- Emblem of the Supreme Administrative Court of Lithuania
- Coat of Arms of Lithuania
- Incumbent Skirgailė Žalimienė since 26 July 2022
- Supreme Administrative Court of Lithuania
- Style: Her Excellency
- Type: Head of the Court
- Status: Chief Justice
- Member of: Justices of the Court
- Appointer: President of Lithuania (With the consent of Seimas)
- Term length: Six years, renewable
- Constituting instrument: Constitution of Lithuania
- Formation: 1 January 2001
- Deputy: Vice President
- Website: https://www.lvat.lt/en

= President of the Supreme Administrative Court of Lithuania =

Chief justice in Lithuania

The President of the Supreme Administrative Court of Lithuania (Lithuanian: Lietuvos Vyriausiojo Administracinio Teismo Pirmininkas) is the chief justice of the Supreme Administrative Court of Lithuania, responsible for overseeing administrative justice, ensuring the uniform interpretation and application of administrative law, and managing the court’s operations.

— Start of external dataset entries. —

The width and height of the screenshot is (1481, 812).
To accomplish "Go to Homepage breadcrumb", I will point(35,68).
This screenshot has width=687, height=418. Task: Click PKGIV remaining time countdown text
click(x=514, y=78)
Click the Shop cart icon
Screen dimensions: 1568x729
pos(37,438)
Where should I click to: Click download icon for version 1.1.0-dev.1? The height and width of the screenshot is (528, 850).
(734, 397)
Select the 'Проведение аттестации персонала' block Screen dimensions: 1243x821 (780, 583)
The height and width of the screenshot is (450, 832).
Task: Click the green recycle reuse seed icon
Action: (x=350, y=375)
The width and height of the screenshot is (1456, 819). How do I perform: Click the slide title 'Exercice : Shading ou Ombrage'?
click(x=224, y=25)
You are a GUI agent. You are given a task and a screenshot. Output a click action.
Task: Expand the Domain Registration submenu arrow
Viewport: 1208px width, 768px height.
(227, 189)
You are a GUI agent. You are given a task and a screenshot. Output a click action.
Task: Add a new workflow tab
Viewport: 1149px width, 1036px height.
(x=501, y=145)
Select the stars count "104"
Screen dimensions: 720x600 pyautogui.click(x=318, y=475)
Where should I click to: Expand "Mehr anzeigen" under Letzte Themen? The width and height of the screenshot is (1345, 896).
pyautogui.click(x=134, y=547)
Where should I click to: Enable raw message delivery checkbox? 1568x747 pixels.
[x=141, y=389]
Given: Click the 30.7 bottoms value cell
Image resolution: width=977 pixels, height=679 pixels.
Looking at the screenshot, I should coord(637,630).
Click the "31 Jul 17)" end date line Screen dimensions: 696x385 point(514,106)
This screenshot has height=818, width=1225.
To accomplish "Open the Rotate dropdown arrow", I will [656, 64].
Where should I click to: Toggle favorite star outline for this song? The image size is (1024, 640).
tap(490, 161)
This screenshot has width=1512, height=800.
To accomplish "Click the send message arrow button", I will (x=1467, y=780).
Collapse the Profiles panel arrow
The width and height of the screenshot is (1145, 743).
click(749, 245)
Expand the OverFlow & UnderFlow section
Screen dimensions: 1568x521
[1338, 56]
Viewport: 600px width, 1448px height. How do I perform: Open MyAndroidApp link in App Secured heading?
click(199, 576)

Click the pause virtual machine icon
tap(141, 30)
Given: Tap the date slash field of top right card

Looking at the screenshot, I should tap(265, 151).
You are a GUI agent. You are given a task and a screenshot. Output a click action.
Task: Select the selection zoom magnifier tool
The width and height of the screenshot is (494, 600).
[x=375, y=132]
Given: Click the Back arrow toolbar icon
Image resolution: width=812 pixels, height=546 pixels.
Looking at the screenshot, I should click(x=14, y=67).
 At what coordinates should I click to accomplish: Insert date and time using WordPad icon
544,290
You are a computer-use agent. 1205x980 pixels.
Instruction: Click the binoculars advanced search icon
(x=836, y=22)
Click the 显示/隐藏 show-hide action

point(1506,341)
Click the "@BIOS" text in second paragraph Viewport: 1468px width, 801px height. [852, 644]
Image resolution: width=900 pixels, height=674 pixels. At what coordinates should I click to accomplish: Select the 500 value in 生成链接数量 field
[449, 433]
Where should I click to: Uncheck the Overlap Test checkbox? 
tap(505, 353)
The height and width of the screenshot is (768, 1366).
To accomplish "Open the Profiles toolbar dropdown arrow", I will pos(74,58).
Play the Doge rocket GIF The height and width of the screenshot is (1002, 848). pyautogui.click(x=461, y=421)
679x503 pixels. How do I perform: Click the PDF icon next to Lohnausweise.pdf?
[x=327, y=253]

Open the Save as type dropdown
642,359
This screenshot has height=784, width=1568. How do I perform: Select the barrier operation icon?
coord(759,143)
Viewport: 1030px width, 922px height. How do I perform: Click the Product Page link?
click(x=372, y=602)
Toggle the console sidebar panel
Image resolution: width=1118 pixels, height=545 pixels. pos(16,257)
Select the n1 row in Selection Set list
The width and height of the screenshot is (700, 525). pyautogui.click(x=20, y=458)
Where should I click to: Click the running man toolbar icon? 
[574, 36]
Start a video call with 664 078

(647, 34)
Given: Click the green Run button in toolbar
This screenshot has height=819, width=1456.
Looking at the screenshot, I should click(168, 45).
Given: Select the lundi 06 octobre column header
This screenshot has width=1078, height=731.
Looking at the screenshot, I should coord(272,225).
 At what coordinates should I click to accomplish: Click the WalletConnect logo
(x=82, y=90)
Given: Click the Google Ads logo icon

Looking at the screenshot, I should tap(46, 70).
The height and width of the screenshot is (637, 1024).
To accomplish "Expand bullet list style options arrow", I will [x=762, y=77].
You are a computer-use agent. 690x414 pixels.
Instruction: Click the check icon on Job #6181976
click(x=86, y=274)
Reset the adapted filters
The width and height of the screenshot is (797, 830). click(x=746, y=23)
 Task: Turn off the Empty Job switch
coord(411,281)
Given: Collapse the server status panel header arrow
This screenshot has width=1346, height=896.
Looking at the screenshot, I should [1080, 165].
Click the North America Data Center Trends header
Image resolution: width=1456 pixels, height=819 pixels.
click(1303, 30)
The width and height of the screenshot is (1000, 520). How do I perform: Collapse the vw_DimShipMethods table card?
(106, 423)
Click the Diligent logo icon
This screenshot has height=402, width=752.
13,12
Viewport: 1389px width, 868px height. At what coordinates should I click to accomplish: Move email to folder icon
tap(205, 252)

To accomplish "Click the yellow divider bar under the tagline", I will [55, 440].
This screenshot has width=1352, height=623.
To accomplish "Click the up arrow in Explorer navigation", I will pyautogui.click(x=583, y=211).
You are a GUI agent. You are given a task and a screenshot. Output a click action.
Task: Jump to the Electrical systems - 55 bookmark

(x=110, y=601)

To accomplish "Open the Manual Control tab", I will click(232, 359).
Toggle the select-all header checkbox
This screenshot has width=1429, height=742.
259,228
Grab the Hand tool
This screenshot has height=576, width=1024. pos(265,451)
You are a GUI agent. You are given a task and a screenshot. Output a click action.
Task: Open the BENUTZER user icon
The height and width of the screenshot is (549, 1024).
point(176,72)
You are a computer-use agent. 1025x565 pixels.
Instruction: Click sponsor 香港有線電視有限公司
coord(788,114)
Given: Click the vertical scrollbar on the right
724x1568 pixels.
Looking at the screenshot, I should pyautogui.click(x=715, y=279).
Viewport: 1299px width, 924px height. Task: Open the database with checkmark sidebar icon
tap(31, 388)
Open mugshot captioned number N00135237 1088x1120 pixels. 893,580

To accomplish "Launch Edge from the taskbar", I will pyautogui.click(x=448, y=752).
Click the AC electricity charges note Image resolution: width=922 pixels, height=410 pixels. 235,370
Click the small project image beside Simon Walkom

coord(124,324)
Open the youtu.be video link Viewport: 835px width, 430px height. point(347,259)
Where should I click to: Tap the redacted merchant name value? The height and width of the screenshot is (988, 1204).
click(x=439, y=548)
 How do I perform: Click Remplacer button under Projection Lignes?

The President represents the court in official matters and may participate in shaping judicial policy. Skirgailė Žalimienė has held the position of President since 26 July 2022.

== Appointment ==
According to the Constitution of the Republic of Lithuania, the President of the Supreme Administrative Court is appointed by the Seimas upon the submission of the President of the Republic.

== Duties ==
The President of the Supreme Administrative Court of Lithuania holds several key responsibilities. They oversee the court's operations, ensuring effective functioning and adherence to legal standards. In this capacity, the President manages administrative tasks, presides over significant legal cases, and represents the court in national and international matters. A crucial aspect of the role involves developing and maintaining uniform case law within the administrative courts by interpreting and applying laws and other legal acts consistently. Additionally, the President may participate in shaping judicial policy and collaborates with other judicial institutions to foster relationships and uphold the integrity of the judiciary.